- Developers: GungHo Online Entertainment Capcom
- Publisher: GungHo Online Entertainment
- Platforms: Android, iOS
- Release: NA: July 4, 2019; EU: July 4, 2019; JP: August 8, 2019;
- Genre: Digital collectible card game
- Modes: Single-player, multiplayer

= Teppen =

 (stylized as TEPPƎN) is a free-to-play digital collectible card game developed by GungHo Online Entertainment and Capcom. It released in North America and Europe on July 4, 2019 and in Asia on August 8 for Android, and iOS. The game was initially known as Project Battle and is a crossover video game between multiple Capcom franchises.

== Plot ==
The plot of Teppen focuses on many characters from Capcom universes fighting to reach a world called the Land of Illusion, with many weird events happening in between.

== Gameplay ==

Gameplay screenshot in Teppen.

Teppen is a 1v1 video game where both players start the match with five playing cards in their hands randomly selected from their card deck, 30 health points and four mana. A mulligan system allows players to switch their five starting cards into another set of five randomly drawn cards.

Players acquire mana automatically as the match progresses, and are forced to use it in order to play cards. Any mana used will be turned in "Art Points" which is used to perform a Hero Art. The cards are split into two major categories in the game, being "Action Cards" and "Unit Cards". Unit Cards are those which can only be placed on the field with an attack line that will eventually reach the opponent and deal damage, the attack line of the Unit Cards push forward in real-time. Action Cards on the other hands are special cards which will trigger a special phase named "Active Response".

The Active Response will pause the real-time gameplay and switches it into turn-based. Players will now have a small timer to react back with another Action Card or choose for the Active Response to end. Once the latter is done, the Action Card order is played from a reverse order, this allows players to deny potential plays from the opponent.

Once players have used enough cards, the Art Points will reach a point where a Hero Art can be performed. Hero Arts are a special move in the game which plays a short cinematic of the hero in question and pauses the game entirely. Players may use the Hero Art to sabotage the opponent in a way which they perform the move shortly before an attack line reaches the opponent's side, making it difficult for the other player to block the attack. The Action Card with its Active Response mechanic may also be used this way.

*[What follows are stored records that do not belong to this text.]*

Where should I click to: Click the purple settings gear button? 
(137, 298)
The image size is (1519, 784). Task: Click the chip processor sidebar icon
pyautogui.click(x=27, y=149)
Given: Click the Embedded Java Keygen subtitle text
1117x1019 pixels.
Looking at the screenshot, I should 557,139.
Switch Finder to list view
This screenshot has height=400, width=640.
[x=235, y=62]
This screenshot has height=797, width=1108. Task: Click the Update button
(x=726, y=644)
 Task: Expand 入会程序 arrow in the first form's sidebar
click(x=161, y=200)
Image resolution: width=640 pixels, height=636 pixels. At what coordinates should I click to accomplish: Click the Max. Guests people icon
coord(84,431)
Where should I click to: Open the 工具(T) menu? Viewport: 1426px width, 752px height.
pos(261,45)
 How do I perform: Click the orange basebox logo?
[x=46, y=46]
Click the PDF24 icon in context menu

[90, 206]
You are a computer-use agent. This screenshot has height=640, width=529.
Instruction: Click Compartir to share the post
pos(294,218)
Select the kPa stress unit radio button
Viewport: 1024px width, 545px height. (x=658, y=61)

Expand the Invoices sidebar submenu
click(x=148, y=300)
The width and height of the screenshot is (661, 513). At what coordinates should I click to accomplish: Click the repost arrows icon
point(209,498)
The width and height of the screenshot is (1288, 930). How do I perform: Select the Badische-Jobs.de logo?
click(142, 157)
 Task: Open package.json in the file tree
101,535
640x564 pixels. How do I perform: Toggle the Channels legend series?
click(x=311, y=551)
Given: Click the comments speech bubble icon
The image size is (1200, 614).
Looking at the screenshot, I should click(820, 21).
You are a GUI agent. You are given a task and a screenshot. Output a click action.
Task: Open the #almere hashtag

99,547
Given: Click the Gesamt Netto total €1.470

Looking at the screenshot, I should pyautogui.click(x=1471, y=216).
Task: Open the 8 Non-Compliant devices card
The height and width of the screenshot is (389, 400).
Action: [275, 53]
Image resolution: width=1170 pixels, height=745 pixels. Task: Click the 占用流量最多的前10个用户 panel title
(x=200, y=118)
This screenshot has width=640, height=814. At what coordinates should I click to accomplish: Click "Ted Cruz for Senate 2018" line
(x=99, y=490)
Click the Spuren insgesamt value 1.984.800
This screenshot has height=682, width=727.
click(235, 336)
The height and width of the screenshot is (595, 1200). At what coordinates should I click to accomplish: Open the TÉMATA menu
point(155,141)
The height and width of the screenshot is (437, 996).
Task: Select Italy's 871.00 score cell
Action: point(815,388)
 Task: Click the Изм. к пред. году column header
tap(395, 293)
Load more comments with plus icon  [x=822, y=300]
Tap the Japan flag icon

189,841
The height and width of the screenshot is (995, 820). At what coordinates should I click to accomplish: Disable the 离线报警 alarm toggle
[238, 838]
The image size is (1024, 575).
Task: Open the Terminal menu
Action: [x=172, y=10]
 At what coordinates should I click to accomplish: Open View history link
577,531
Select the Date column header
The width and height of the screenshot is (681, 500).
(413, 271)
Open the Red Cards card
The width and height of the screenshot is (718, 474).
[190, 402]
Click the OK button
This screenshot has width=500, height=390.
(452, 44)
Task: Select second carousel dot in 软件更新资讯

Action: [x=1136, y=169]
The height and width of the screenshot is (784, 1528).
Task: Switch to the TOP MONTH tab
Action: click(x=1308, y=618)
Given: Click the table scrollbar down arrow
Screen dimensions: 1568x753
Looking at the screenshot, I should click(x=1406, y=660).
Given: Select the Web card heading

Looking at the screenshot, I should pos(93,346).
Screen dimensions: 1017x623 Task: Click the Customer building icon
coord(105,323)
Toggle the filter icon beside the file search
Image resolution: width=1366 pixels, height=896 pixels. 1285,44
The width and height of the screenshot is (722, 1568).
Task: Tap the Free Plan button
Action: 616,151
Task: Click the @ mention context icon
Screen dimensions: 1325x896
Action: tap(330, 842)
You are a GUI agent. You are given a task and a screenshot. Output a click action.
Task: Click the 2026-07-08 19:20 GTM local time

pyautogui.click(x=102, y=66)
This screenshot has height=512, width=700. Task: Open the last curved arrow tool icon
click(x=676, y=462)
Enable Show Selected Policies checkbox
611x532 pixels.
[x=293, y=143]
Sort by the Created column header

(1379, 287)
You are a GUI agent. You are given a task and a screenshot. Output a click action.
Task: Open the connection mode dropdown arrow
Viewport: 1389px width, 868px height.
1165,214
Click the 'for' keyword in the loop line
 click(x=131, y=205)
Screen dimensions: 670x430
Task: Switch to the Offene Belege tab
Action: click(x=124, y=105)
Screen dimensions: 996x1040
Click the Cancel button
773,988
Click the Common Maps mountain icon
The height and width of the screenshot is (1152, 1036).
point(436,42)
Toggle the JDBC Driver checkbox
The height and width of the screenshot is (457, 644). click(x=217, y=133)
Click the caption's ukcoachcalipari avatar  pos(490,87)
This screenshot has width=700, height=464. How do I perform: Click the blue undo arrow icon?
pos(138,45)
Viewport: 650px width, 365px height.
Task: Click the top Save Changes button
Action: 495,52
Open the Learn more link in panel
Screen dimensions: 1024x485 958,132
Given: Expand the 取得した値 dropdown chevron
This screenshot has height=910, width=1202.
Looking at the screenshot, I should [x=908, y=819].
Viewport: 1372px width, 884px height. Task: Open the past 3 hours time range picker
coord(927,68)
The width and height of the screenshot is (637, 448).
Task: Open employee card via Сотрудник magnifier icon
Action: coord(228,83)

Once a player reaches zero health, the match is over and they will lose. As Teppen matches have a time limit of five minutes, whichever player has the least amount of health at the end will also lose the match. There are no ties in the game, in the event of both players dealing a final blow to one another at the same time or the five minute timer ending with both players at the same amount of health, a "Double Defeat" will happen instead.

=== Playable characters ===
The playable characters are referred to as "heroes". The first eight were released at launch, while the rest are later released commonly alongside a major expansion. All heroes up to Ada Wong are unlocked by default and can be played at no additional fee. Following Ada, future characters would be released as "EX Skins", acting as alternate skins for existing characters, acting the same as the original heroes during gameplay, and would need to be unlocked through special card packs.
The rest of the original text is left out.